Experiments in Photogrammetry

Negative: San Francisco International Airport (SFO), film crew. Negative. Transfer from San Francisco International Airport, SFO Museum Collection. 2011.032.2109

This was originally published on the SFO Museum Mills Field weblog, in November 2023.

This is a blog post about using consumer-grade hardware and a suite of open-source software tools to generate high-quality three-dimensional (3D) models from photographic imagery, a process commonly referred to as "photogrammetry", which can be viewed and interacted within a web browser. This is a fairly technical blog post but the non-technical takeaways are: It's possible, it's affordable or at least meaningfully cheaper than it used to be, it's harder than it should be, we have developed tooling to make things easier and we would love your help to make it all better.

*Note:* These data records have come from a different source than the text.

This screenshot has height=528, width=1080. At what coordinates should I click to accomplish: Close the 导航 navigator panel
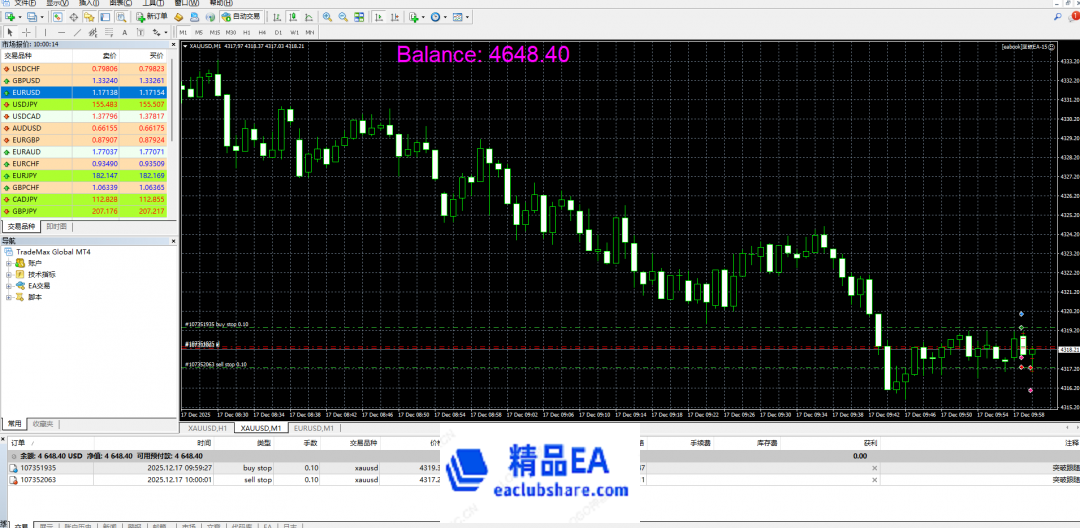point(173,241)
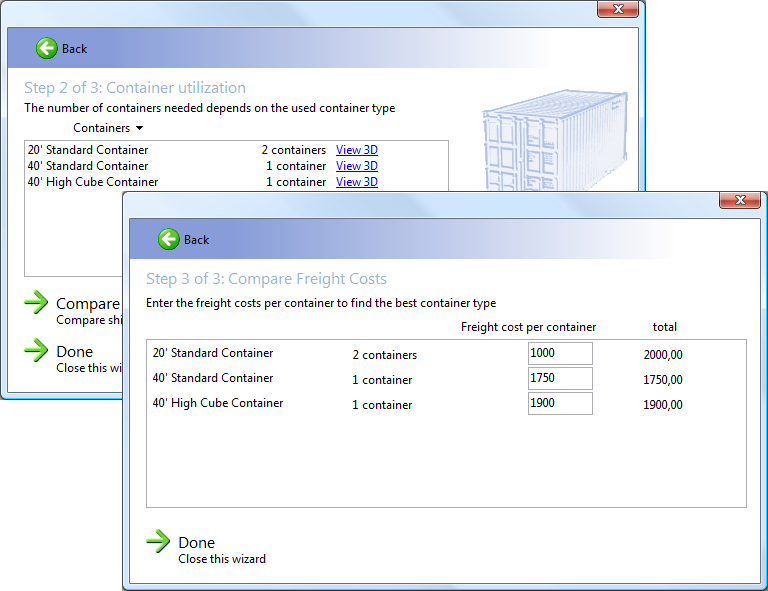Image resolution: width=768 pixels, height=591 pixels.
Task: Click the freight cost field containing 1750
Action: [x=559, y=378]
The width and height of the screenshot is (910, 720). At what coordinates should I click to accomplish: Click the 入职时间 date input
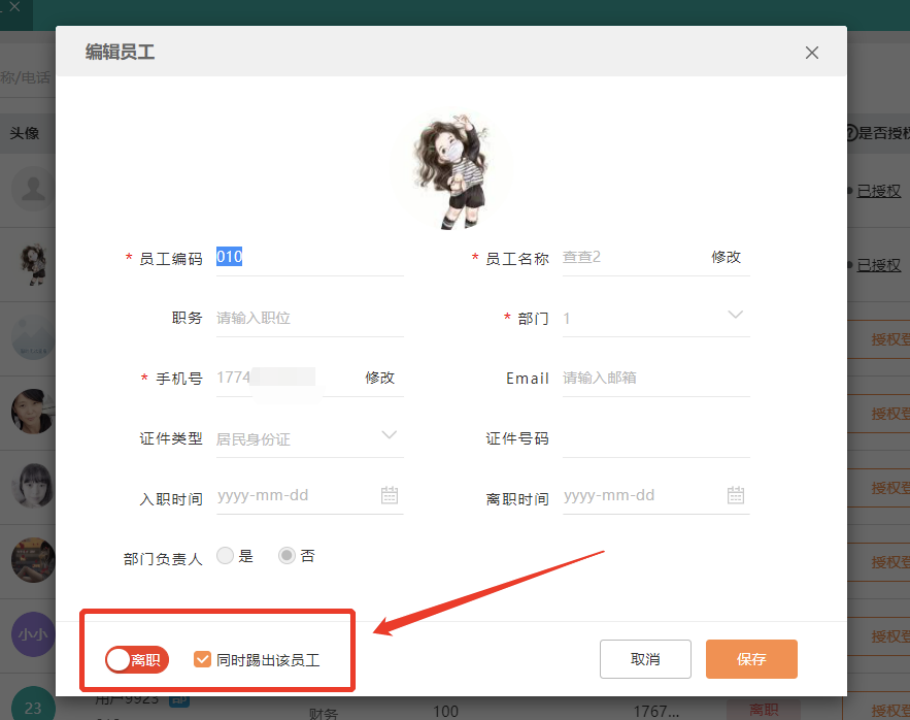click(295, 496)

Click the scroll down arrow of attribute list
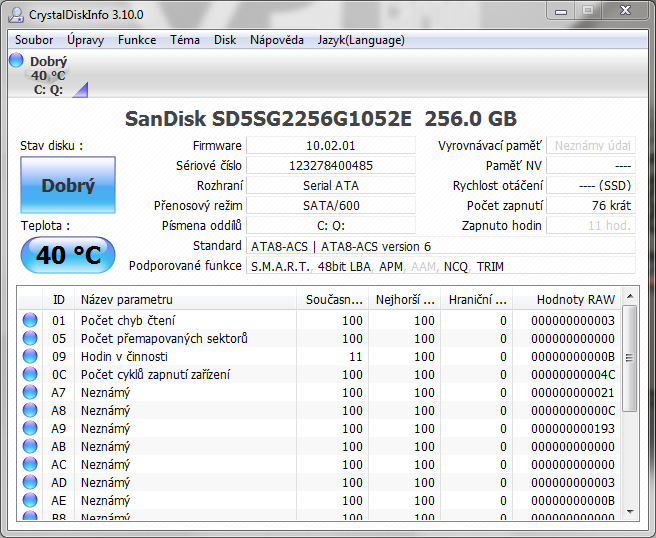click(630, 513)
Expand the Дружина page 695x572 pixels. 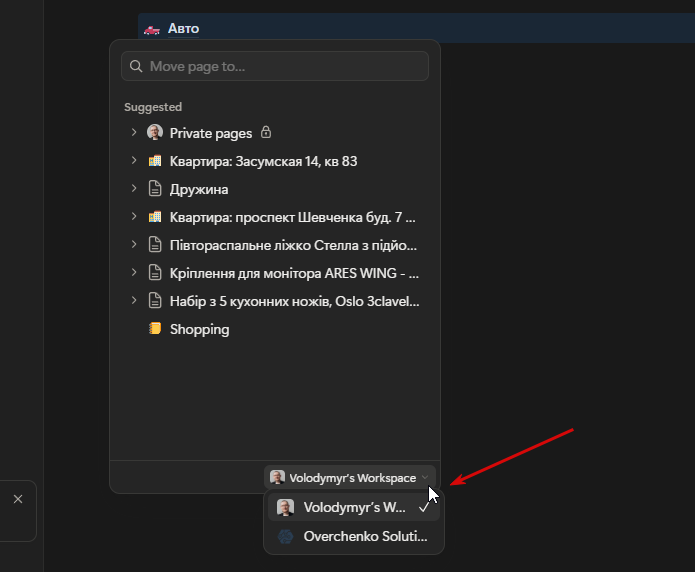[134, 189]
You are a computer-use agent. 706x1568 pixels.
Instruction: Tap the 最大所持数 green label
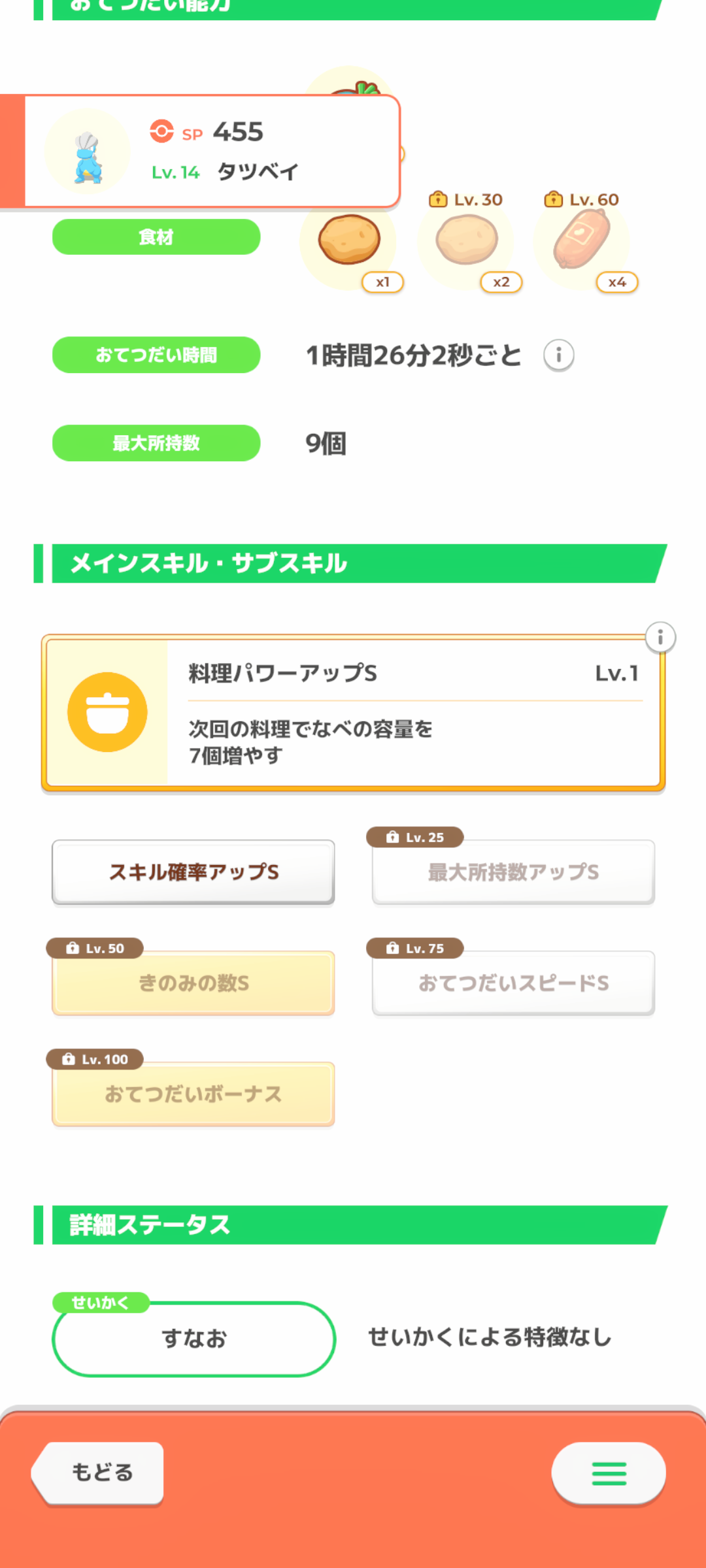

The catalyst for this work was the Meet Object Capture for iOS session at Apple's 2023 developer conference. This session introduced people to the ability for iOS devices equipped with LiDAR cameras to not only capture the imagery used to derive 3D models but also to render those models "on device". In 2023 an "iOS device equipped with LiDAR camera" can cost as little as $600 for a refurbished iPhone 12 Pro or $800 for an entry-level iPad Pro. As part of the developer session Apple provided a sample application demonstrating how to use these new features. We have taken that application and used it as the first building block in what we imagine could be an efficient pipeline for capturing and publishing 3D models within the operation and financial constraints of a museum. This blog post outlines that work describing the hiccups we encountered along the way and how we addressed those problems.

Before going any further I want to mention that the object used to test photogrammetry tools in this blog post is not an object from the SFO Museum Aviation Collection. It's an object I brought in from home and it was chosen because it is a complex shape with lots of textures and odd surfaces. In short it's an object that is more like a lot of the things in a museum collection than not and highlights some of the challenges (or at least considerations) that remain when creating 3D objects. In fact, the final model used for this blog post is incomplete precisely because I wasn't very careful when considering which angles and surfaces to scan. I chose to leave the incomplete model as-is to demonstrate the results of that inattention.

Capturing

As mentioned, capturing imagery to create 3D models is done using a fork of Apple's Scanning objects using Object Capture example application included with WWDC23 session 10191: Meet Object Capture for iOS. This is a very good application providing an intuitive interface, useful feedback and helpful prompts about lighting and indicating which parts of an object need to be scanned in order to produce a good model.

The motivation behind our fork is to use the existing application for scanning objects but to update and add functionality for transferring (scan) data to a MacOS device for rendering higher-quality models, described below. As of this writing our application contains the following changes:

It adds an Info.plist property to enable iTunes file sharing so that scan data can be transferred from an iOS device to a MacOS device.
It explicitly disables removing scan data (images and other associated files) when an object scan is completed or cancelled. That means it is left to individual users to remove scan data from iOS devices as necessary.
It adds stub (disabled) code to trigger confirmation dialogues to signal whether on-device rendering should occur and/or whether scan files should be removed. Neither of these things work yet. This is a SwiftUI application and I am not a SwiftUI person so I am still feeling my way around things. As of this writing I have exhausted the time available for an exploratory project. The changes described above are not sufficient for putting the application in the hands of other museum staff members but they are "good enough" to move things forward.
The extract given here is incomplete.